Edit /etc/postfix/master.cf; comment out the original smtpd_recipient_restrictions and smtpd_relay_restrictions; and add new ones like this:

smtps     inet  n       -       n       -       -       smtpd
  -o syslog_name=postfix/smtps
  -o smtpd_tls_wrappermode=yes
  -o smtpd_sasl_auth_enable=yes
  -o smtpd_reject_unlisted_recipient=no
  -o smtpd_client_restrictions=$mua_client_restrictions
  -o smtpd_helo_restrictions=$mua_helo_restrictions
  -o smtpd_sender_restrictions=$mua_sender_restrictions
  -o milter_macro_daemon_name=ORIGINATING
  -o smtpd_recipient_restrictions=
  -o smtpd_relay_restrictions=$mua_relay_restrictions
#  -o smtpd_recipient_restrictions=
#  -o smtpd_relay_restrictions=permit_sasl_authenticated,reject

Then edit /etc/postifx/main.cf and add this line:

# I made up the "mua_relay_restrictions" key, used in master.cf
mua_relay_restrictions = check_sender_access regexp:/etc/postfix/sender_access, permit_sasl_authenticated, reject

Create /etc/postfix/sender_access with a regular expression to match the usernames to block:

/ops145/ REJECT

Don’t forget to do this after creating/changing sender_access:

postmap sender_access

If the changes work: this is what you get in the maillog when an unauthorized user attempts to send email:

Mar 15 02:45:02 littlesvr postfix/smtps/smtpd[2314]: NOQUEUE: reject: RCPT from unknown[84.239.27.157]: 554 5.7.1 ops145_asmith15@littlesvr.ca: Sender address rejected: Access denied; from=ops145_asmith15@littlesvr.ca to=external@domain.edited.out proto=ESMTP helo=<[10.6.18.78]>

Great! Now Dovecot needs work too, since its users authenticate differently.

References:

Dovecot

This one was much easier to figure out, but it’s not a wildcard solution, I have to blacklist each user explicitly.

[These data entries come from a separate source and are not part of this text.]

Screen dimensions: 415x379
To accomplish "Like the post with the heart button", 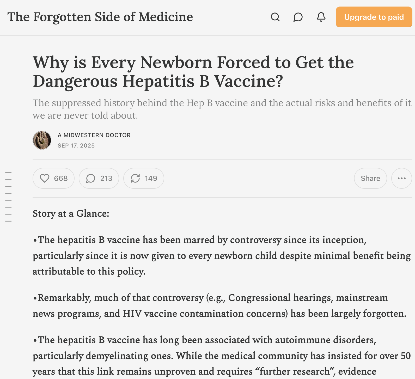I will click(x=53, y=178).
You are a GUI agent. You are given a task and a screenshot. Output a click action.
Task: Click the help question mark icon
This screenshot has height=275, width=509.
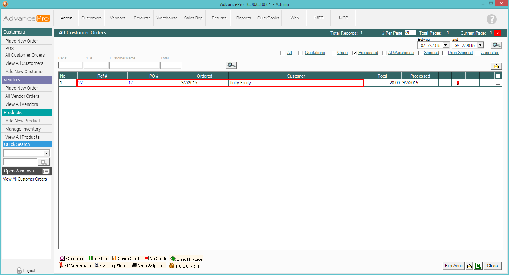[491, 19]
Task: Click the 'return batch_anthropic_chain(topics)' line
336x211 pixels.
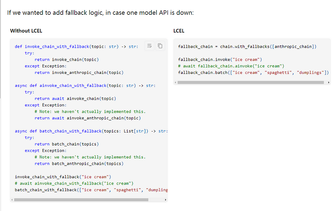Action: (79, 164)
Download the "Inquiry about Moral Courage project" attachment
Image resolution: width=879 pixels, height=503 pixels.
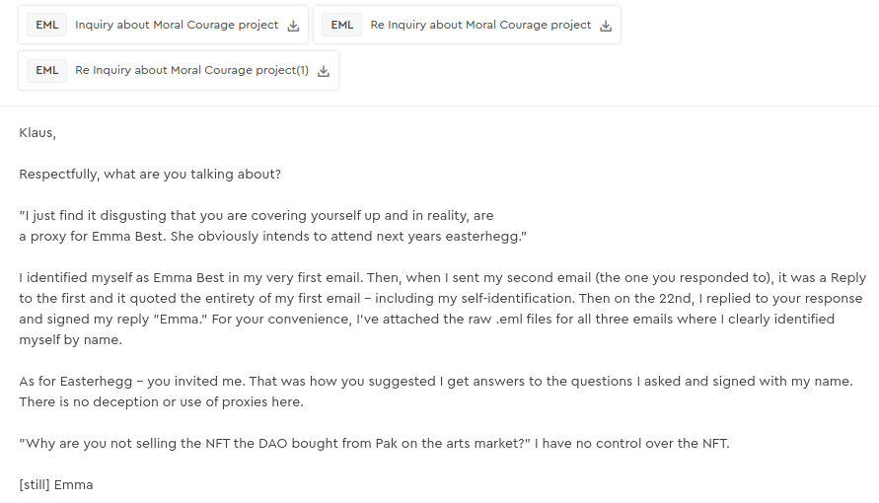point(293,26)
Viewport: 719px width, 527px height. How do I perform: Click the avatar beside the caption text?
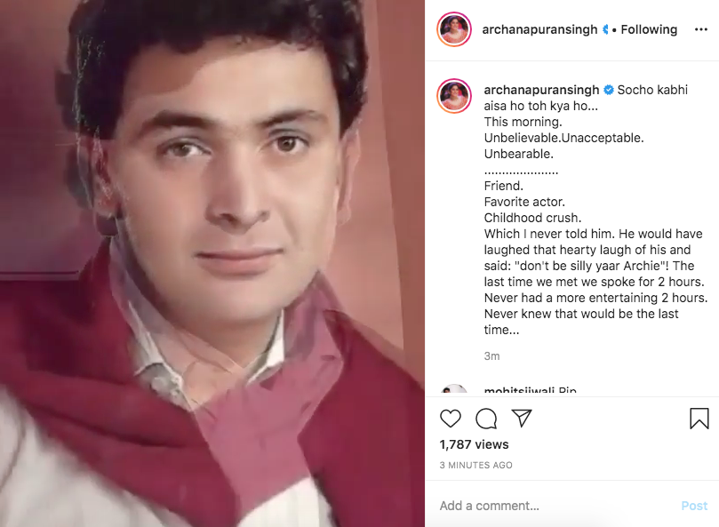pos(454,96)
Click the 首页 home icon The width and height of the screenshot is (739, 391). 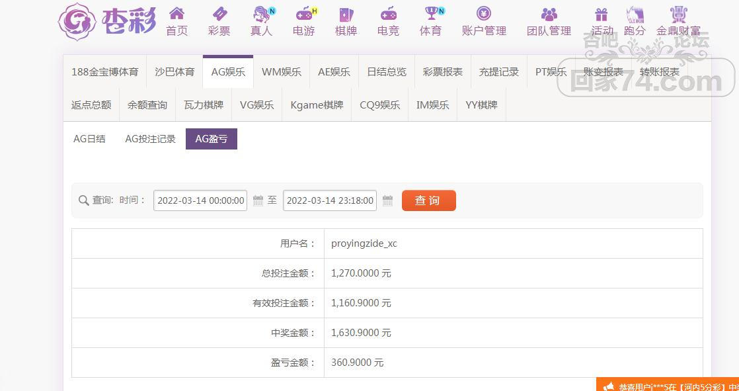[x=176, y=14]
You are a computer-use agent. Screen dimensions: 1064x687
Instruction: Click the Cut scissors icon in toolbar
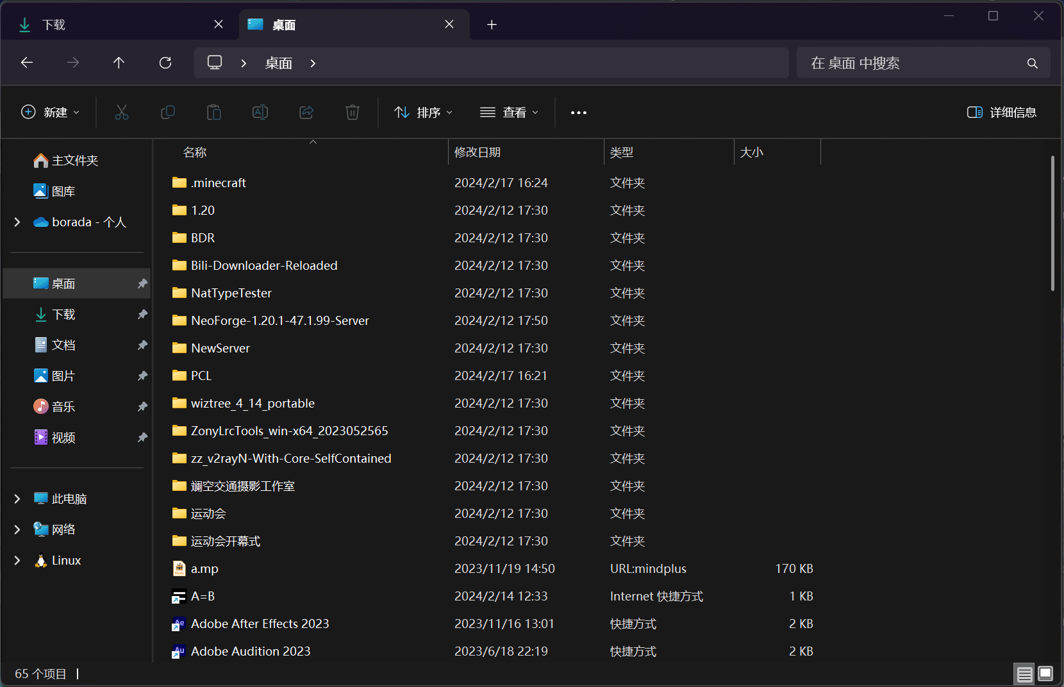pos(122,113)
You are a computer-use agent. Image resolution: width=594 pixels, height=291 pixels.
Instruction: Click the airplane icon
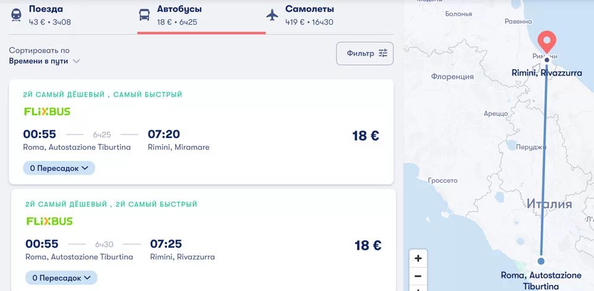(272, 15)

Edit /etc/dovecot/conf.d/10-auth.conf and comment out !include auth-deny.conf.ext

Note that auth-deny.conf.ext uses /etc/dovecot/deny-users

Create /etc/dovecot/deny-users with one blocked username per line. E.g.:

ops145_asmith15

After that the user will simply not be able to authenticate when connecting to the IMAP service. Strangely Dovecot doesn’t put anything in the maillog when this failed authentication happens.